By Reuben Archer Torrey


      1 COR. 13.

      OUR subject this morning is Love Contrasted, Love Described, Love Exalted. Our text is the whole of the thirteenth chapter of First Corinthians. This chapter, which we are to study this morning is not only one of the most familiar, but also one of the most important and remarkable in the whole Bible. If there were no other proof of Paul's inspiration, this chapter would go far toward establishing it. The translation of the chapter found in the Revised Version is far better than that found in the Authorized Version, but by far the best translation of all is the translation into life. Every Christian should read and re-read this chapter until mind and heart and will are saturated with it, until its fragrance distils itself in our every act and word and thought. The chapter naturally divides itself into three parts; the first part, verses 1-3, Love Contrasted, or the Absolute Indispensability of Love; the second part, verses 4-7, Love Described, or the Everyday Manifestations of Love ; the third part, verses 8 - 13, Love Exalted, or the Peerless Pre-eminence of Love.

      I. LOVE CONTRASTED OR THE ABSOLUTE INDISPENSABILITY OP LOVE.

      Let us first look at Love Contrasted, or the Indispensability of Love. "If I speak with the tongues of men and of angels, but have not love, I am become sounding brass, or a clanging cymbal. And if I have the gift of prophecy, and know all mysteries and all knowledge; and if I have all faith so as to remove mountains but have not love, I am nothing." Here love is contrasted with five things in succession, each of which was held in great esteem in Corinth, and each of which is held in great esteem to-day. But Paul says no one of them, nor all of them together, will supply the lack of love.

++++++

#### What the exercise asks
Continue the sermon on love in First Corinthians 13, starting right after its last sentence.

#### Collected data
++++++

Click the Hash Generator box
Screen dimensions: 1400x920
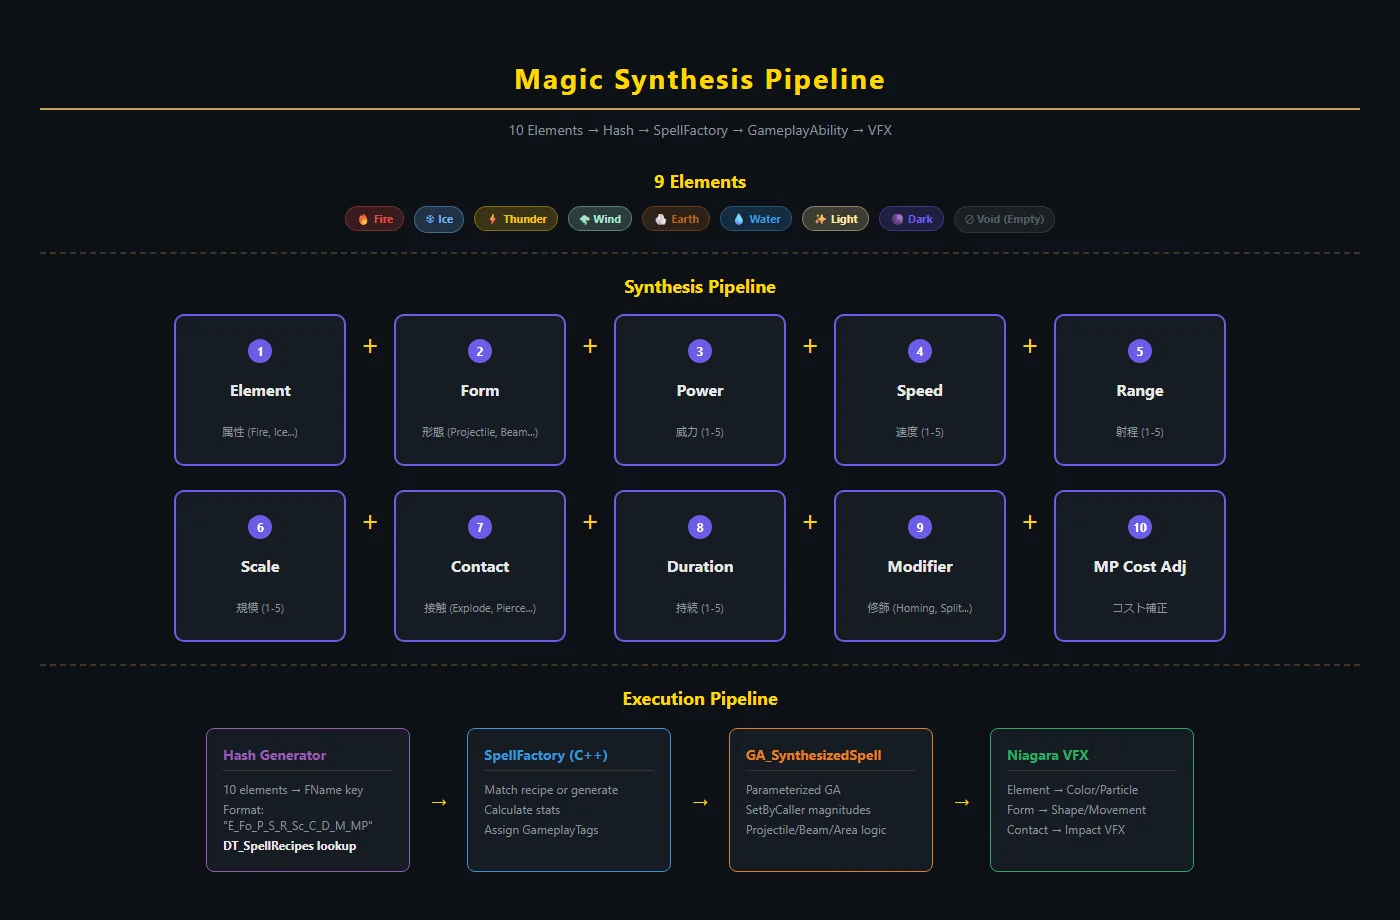click(x=308, y=800)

++++++

#### Response
      1. The first thing that Paul contrasts with love is the gift of tongues, and the gift of tongues in its highest conceivable form: " Though I speak with the tongues of men and of angels. How the world would admire and applaud a man who could do that. A man upon whom the Spirit fell in such mighty power that not only the Pentecostal wonder would be repeated and Parthians and Medes and Elamites and Libyans and Romans and Cretes and Arabians hear men talking in their own tongues, but also the man would talk with the tongue of angels as well as the tongues of men. That would be great and marvellous in the eyes of the world, but Paul says that even thought that should happen, if that man had not love he would after all be only sounding brass or a clanging cymbal, just a brazen noise. The world looks at the eloquence on a man's lips. God looks at the love in his heart. The gifts of the Spirit are greatly to be desired; but the graces of the Spirit are far more to be desired, especially the grace of love (1 Cor. 12:31). We look oftentimes in wonder and admiration at the eloquent preacher, but God looks down into his heart and sees no love there, and says, "nothing but noise sounding brass and a clanging cymbal."

      2. The second thing Paul contrasts with love is the gift of prophecy. He describes this gift in the very highest form of its manifestation, If I have the gift of prophecy, and know all mysteries and all knowledge." Surely this is something to be much coveted and greatly admired. Surely this will win God's applause. The man of great theological learning and perfect spiritual vision must occupy a very high place in God's estimation. Listen to what God says, "even if a man have all this and have not love, he is NOTHING." Think of it, just nothing. How the world applauds the seer irrespective of what he is in heart, but God asks, "Is he also a lover?" If not, he is nothing, absolutely nothing.

      3. Now Paul brings forward a third thing and contrasts it with love faith, miracle-working faith: miracle-working faith in the highest conceivable form, faith so as to remove mountains. Surely this will count for something with God. Surely this will give a man eminence in His sight. Even though a man is very faulty in character, if he can do wonders by the power of faith, he must stand high not only in the estimation of man but God. Listen to what God says, "If I have all faith, so as to remove mountains, but have not love I am NOTHING." Think of that nothing! There are those in these days who are counting upon their gifts of healing and their extraordinary manifestations of faith to commend them to God. They would better ask themselves, "Have I love?" Some of them do not seem to have according to the description given in verses 4-7.

      4. Paul next brings forward a fourth thing that men count much on as commending them to God magnificent giving, ( l If I bestow all my goods to feed the poor." Surely a man who does that is a great man in God's sight. Surely he will get rich reward. But the inspired Apostle shakes his head, "not necessarily," he says, "you can give all you have, every dollar, every cent, and that too for the most philanthropic purpose, to feed the poor; but if you have not love, you will gain by it just nothing. How many false hopes that annihilates. Men with hearts full of selfishness are building great hopes for time and eternity upon the fact that they have given so much to the poor and to various charitable enterprises. But God puts the very searching question to you, "Have you love?" If not, your gifts will do you no more good than squandering your goods in riot and folly would. It will all profit you nothing.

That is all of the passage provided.